We, developers, work with legacy code. There are only two types of code: legacy or dead. Before your code dies it becomes legacy unless it was born dead. Legacy code must be dealt with and legacy code is never perfect. Was it perfect when it was created? Perhaps it was. A piece of code can erode because of change of the environment. This environment can be other code, integration interfaces, developer experience. The code that looked okay one day may seem to be disgusting next day or a year later. The code that one team created may just not seem okay to another team. There may be something "real" issue that the industry generally agrees today as bad practice like having 5000 lines god objects, or some discussable things like having many return statements in an otherwise readable and neatly written method.
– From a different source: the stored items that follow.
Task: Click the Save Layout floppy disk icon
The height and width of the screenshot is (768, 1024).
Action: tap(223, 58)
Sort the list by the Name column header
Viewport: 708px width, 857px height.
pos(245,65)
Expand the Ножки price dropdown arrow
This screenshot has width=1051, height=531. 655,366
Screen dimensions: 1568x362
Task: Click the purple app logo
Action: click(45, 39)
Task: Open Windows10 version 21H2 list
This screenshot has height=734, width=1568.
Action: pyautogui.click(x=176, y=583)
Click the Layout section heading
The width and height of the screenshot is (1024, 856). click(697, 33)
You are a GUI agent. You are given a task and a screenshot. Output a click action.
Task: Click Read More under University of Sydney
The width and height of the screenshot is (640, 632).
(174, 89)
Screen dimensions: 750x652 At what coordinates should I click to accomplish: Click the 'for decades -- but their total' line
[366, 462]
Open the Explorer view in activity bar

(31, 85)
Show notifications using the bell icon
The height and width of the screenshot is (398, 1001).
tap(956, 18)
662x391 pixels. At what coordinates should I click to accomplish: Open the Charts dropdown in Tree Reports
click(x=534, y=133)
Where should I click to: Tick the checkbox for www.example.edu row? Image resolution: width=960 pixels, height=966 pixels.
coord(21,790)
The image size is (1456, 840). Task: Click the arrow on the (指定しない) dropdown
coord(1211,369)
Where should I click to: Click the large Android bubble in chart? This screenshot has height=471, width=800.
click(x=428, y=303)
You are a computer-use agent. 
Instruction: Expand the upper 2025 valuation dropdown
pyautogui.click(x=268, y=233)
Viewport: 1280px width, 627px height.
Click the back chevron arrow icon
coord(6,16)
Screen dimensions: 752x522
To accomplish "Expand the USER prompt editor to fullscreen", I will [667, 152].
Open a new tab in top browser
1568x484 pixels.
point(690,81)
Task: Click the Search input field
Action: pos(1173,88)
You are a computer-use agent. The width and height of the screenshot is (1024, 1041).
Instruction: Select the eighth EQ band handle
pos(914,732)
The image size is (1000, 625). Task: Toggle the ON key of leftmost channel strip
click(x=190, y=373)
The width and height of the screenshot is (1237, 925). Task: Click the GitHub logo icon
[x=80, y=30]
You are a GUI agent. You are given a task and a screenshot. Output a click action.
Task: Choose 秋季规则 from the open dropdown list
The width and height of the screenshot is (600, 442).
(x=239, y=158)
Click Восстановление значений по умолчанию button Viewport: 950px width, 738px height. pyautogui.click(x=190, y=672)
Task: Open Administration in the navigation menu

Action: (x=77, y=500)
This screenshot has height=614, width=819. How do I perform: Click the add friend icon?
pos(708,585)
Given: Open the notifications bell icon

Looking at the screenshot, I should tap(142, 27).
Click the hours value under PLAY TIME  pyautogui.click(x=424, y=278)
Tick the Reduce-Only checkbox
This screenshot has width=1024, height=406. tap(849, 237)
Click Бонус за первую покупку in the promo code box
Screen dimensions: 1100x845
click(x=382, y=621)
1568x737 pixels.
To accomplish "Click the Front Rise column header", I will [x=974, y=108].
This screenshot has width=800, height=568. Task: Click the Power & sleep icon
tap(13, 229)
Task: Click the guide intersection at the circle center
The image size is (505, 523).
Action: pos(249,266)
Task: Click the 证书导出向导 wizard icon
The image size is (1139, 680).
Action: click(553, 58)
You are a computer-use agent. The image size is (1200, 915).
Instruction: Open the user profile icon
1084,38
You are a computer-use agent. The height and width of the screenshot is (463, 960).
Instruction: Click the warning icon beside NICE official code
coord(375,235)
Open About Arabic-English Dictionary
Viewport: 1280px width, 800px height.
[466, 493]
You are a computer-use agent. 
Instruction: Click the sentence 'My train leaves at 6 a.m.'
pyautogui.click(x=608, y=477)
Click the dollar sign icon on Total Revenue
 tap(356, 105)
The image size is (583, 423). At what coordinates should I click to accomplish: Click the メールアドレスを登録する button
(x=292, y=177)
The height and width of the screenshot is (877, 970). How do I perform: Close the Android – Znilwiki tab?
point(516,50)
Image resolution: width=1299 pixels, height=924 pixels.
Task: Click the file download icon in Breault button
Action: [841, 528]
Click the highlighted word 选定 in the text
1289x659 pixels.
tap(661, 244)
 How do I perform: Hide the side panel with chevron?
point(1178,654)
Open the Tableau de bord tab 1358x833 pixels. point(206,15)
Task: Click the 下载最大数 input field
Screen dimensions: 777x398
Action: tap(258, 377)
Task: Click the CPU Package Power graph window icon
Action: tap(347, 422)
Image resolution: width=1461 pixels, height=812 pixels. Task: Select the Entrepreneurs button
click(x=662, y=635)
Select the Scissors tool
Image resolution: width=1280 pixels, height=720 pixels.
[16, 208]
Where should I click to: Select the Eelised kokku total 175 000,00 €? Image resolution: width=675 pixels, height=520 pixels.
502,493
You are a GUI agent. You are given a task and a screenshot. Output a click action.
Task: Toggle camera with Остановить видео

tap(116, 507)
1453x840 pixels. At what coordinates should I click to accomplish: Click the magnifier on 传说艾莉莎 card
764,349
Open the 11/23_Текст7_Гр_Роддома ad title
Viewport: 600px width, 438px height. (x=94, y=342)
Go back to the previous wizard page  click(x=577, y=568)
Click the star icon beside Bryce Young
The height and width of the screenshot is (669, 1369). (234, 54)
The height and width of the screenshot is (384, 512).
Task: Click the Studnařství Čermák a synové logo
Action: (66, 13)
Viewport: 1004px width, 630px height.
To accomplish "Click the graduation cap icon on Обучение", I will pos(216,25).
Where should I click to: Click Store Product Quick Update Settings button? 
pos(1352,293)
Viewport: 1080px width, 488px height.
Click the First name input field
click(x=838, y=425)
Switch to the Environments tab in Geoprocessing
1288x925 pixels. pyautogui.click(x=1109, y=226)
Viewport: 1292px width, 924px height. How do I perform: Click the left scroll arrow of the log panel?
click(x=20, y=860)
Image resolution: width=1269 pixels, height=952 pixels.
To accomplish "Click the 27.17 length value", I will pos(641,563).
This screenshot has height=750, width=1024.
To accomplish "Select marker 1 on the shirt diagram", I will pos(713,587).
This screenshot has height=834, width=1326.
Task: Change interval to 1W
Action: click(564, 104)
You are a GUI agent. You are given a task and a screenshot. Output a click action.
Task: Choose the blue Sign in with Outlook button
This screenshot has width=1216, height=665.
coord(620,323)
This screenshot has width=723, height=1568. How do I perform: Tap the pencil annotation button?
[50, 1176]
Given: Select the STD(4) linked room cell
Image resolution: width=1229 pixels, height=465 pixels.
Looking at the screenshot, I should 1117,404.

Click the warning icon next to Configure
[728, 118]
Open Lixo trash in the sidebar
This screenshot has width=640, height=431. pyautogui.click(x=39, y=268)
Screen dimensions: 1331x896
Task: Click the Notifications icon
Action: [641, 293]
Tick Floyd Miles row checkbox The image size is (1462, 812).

One group may agree to use a variable retval and have one return statement, other schools do not care so long as long other readability issues are not present.

There is one thing that all schools agree: whenever you fix some code in a legacy application you should not leave a bigger mess behind you than the mess was when you arrived. What is more: you are encouraged to clean the code up. If there is a bug in a method you fix write a unit test for the fix. If there were no unit tests for the method or class then create. If the method is a mess refactor it (but before that you create unit tests). If the method uses some other methods do not be shy to modify the other method so that their cooperation is cleaner. Do not be shy to modify the argument list, method signature. And if you do that you are also obligated to clean up the mess there as well.

You see the analogy implied in the title. Sometimes when the drive is not that strong I just turn around without hesitation and hope that the next place I will find will be less abominable. I am talking about code. But sometimes I just can not do that. After all, I am a programmer, that is my job: create good quality code from what is available. If the source is a requirement definition we have to deal with those. If we have use case definitions or vague user stories we go agile and do the best. If the source is a mess, we clean up.

That is the life of a coder.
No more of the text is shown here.